In that state of matters, the fact upon which the Lord Ordinary would have rested this second ground of judgment fails. It is said in the minute for the marriage-contract trustees that although these gentlemen did not accept of the trust, two of them were aware of its existence. That is disputed, but however that may be, it cannot affect the decision of the case. In the first place, I understand that two of the trustees knew of the existence of the marriage-contract in which they were named as trustees, but that in no way shows that they may not have declined to have anything to do with the trust; and, secondly, it is a material circumstance that would require to be averred and proved, that not only were they aware of the trust under the contract of marriage, but that the deed assigned acquir—enda. Upon this second part of the case I think therefore the respondents also fail.

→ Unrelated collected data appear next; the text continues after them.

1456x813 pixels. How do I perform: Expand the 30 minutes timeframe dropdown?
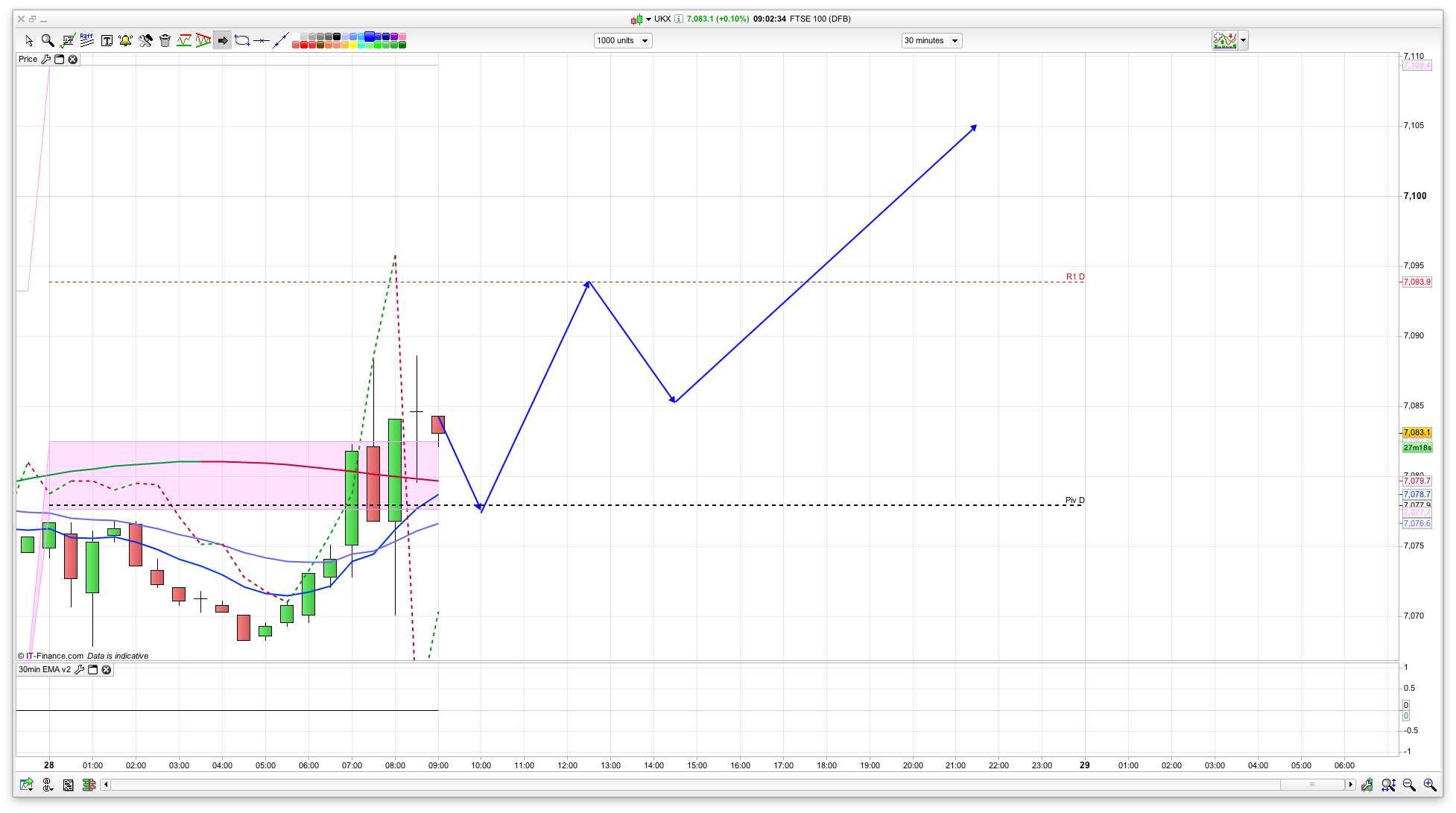click(x=931, y=40)
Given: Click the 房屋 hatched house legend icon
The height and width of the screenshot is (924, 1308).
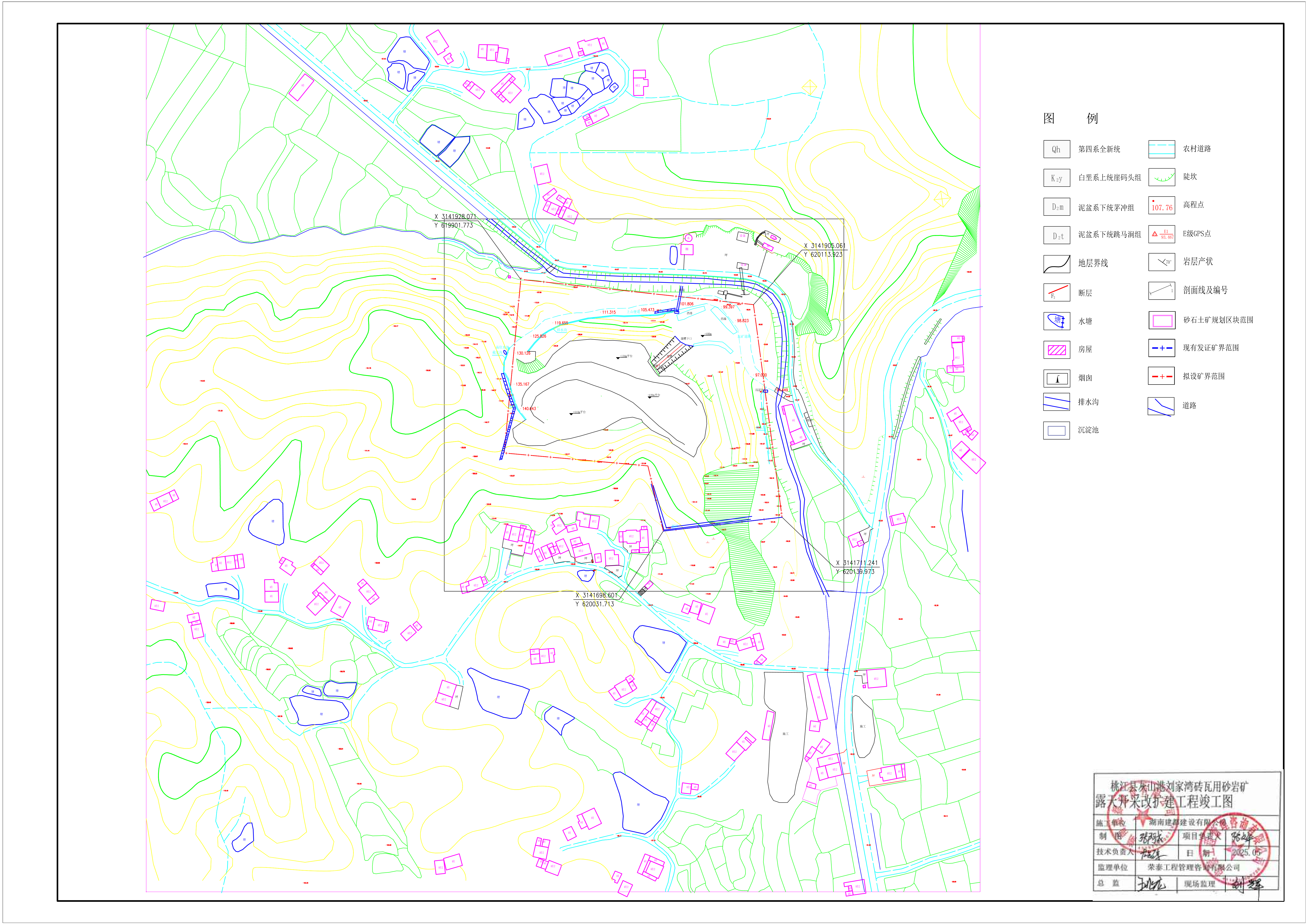Looking at the screenshot, I should [x=1056, y=350].
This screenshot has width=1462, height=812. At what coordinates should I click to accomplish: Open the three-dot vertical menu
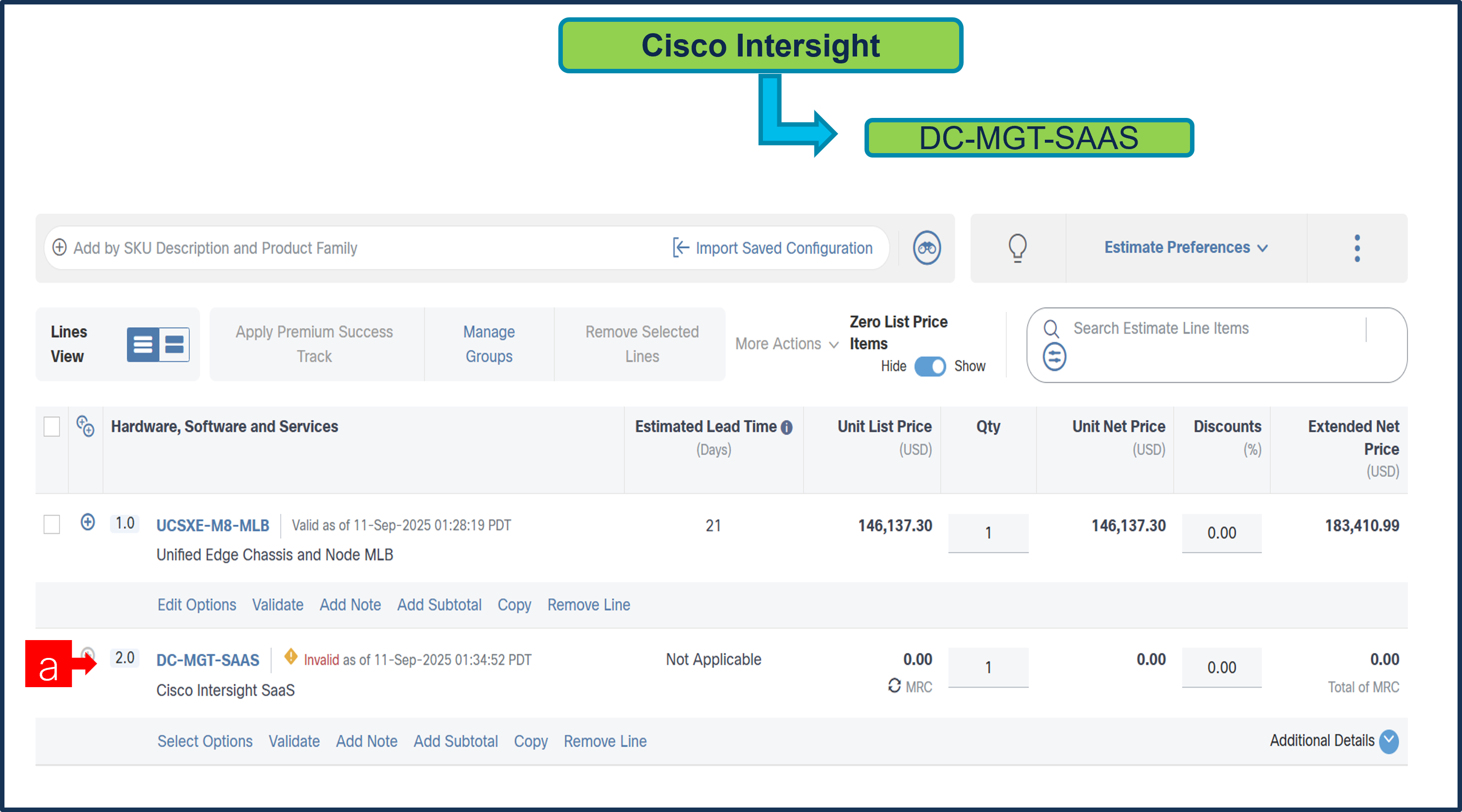1356,248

Lord Adam—This has all along appeared to me to be a case of two competing assignations to the same fund, and that it must be carried by the first intimated deed—that is, that of the claimant Mrs Whyte. That being so, the case falls within the decision in Todd v. Wilson, to which your Lordship has referred. In my opinion that case is quite in accordance with the principles of the law of Scotland, and I therefore agree with your Lordships in the conclusion arrived at, that the interlocutor of the Lord Ordinary should be recalled.

Lord Deas was absent.

Lord Mure was absent on Circuit during the discussion, and delivered no opinion.

The Court pronounced the following interlocutor:—

“Recal the said interlocutor; sustain the claim for Mrs Isabella Philp Whyte or Fraser; rank and prefer her to the income of the fund in medio in terms of the bond and assignation in favour of Mrs Ann Morris or Whyte, but subject to a liability to account to the other claimants for any balance of the income to be received by her after payment of the sums contained in the said bond and assignation, with interest; and decern,” &c.

Counsel:

Counsel for Mrs Whyte— Mackintosh— Dickson. Agents— Henry & Scott, S.S.C.

Counsel for Campbell's Marriage — Contract Trustees— Trayner— Graham Murray. Agents— Smith & Mason, S.S.C.